Advent, Advent, ein Lichtlein brennt! (von EffEss)
Ich fliege. Ich fliege an der Hand meiner Mutter. Es ist dunkel und kalt. Schneeflocken tanzen im Lichterschein und zerschmelzen auf meiner herausgestreckten Zunge. Immer im gleichen Abstand erleuchtet eine Straßenlaterne den feuchten Asphalt. Ab und an sehe ich eine schillernde Benzinpfütze in Regenbogenfarben. Der zusammengeschobene Schnee am Straßenrand ist schmutzig und hat gelbe Flecken. Keinen Schnee essen, davon wird man krank.
Hausnummer dreißig, einunddreißig. Wir fliegen weiter. Meine Mutter hat Stress. Ich kann ihn riechen. Sie muss zum Dienst und ich wollte nicht aufstehen. Jetzt fliegen wir schneller. Mutter ist das Rentier und ich der Schlitten. Der kalte Wind saust um meine Ohren und meine Beine baumeln fast waagerecht über der Straße. Klack, klack. Die Schuhe meiner Mutter beschallen das Plattenbauviertel. Hausnummer vierzig. Ihr Dienst beginnt um sieben. Sie darf nicht zu spät kommen – denn – die Tante ist weg. Also Mamas Schwester. Weg, nicht mehr da. Nicht mehr hier. Für immer. Sie wohnt jetzt dort, wo immer die Sonne lacht. Dort wo Sahnetörtchen an den Bäumen wachsen und die Flüsse aus Himbeersirup bestehen. Lecker, da will ich auch hin. Aber so einfach geht das nicht. Es ist gefährlich.

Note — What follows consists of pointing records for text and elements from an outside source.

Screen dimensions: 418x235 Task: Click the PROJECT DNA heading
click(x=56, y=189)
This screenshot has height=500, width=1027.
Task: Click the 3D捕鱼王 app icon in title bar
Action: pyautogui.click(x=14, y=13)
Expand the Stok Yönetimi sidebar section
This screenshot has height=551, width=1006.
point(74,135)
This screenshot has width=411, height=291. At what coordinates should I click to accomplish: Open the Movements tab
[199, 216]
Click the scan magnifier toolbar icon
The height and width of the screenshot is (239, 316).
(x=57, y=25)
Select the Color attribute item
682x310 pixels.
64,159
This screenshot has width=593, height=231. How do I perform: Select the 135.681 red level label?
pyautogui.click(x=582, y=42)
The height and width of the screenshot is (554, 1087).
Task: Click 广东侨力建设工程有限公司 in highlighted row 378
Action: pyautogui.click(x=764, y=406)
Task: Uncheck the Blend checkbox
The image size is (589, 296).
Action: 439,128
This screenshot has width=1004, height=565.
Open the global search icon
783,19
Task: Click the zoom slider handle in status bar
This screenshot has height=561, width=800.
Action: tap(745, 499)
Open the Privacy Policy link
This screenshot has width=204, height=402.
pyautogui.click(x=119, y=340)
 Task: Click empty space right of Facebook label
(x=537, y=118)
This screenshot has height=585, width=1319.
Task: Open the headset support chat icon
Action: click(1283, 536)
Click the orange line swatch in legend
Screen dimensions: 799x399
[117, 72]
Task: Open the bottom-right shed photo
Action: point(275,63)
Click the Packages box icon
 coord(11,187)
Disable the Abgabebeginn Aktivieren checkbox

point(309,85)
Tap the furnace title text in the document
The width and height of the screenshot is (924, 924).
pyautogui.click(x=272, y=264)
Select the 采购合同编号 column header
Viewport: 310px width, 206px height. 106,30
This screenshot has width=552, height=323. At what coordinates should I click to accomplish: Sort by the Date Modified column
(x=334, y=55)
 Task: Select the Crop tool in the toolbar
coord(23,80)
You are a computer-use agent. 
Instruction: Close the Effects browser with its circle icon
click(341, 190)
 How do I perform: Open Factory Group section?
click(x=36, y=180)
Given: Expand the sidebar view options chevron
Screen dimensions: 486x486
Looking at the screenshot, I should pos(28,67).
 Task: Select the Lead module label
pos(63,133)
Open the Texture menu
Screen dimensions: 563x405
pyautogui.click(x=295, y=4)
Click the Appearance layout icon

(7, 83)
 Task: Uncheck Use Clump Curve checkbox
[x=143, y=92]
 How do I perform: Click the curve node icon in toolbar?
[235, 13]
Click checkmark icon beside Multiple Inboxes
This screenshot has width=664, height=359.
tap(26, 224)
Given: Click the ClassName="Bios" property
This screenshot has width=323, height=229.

Papa ist ein weiches Ei. Dem ist alles zu viel. Sagt Mama, die muss es ja wissen. Meinen Papa habe ich schon lange nicht mehr gesehen. Der amüsiert sich. Worüber, weiß ich nicht. Ich habe auch eine große Schwester, aber die ist auch nicht mehr da. Die muss immer im Bett liegen. In einem Haus mit spitzem Dach und rotem Kreuz, zusammen mit anderen Kindern.
Ich drücke meinem Teddy die weiche Schnauze. Er passt gut unter meine Jacke und wärmt mir mein Herz. Heute will ich ihm mal die Welt zeigen. Er glaubt mir nämlich nicht. Ich bin ein großes Mädchen. Heulen hilft nicht. Ich muss meinen Dienst antreten in der Kindererziehungsmühle und genau wie alle anderen den Fünfjahresplan erfüllen. Trocken werden, allein anziehen, Muster legen, mit der Schere schneiden, gehorsam sein. Frau Müller trägt alles in Listen ein. Das muss sie, sonst bekommt sie Ärger. Teddy und ich bekommen auch Ärger. Er muss draußen bleiben. Für Puppen und Teddys von zu Hause ist hier kein Platz, wo kämen wir denn sonst hin. Hier geht es um innere Angelegenheiten. Teddy ist kein Spitzel. Ich schwöre. Er ist mein Freund. Mama ist genervt. Jetzt muss sie ihn mit auf Arbeit nehmen. Hoffentlich quatscht der nicht.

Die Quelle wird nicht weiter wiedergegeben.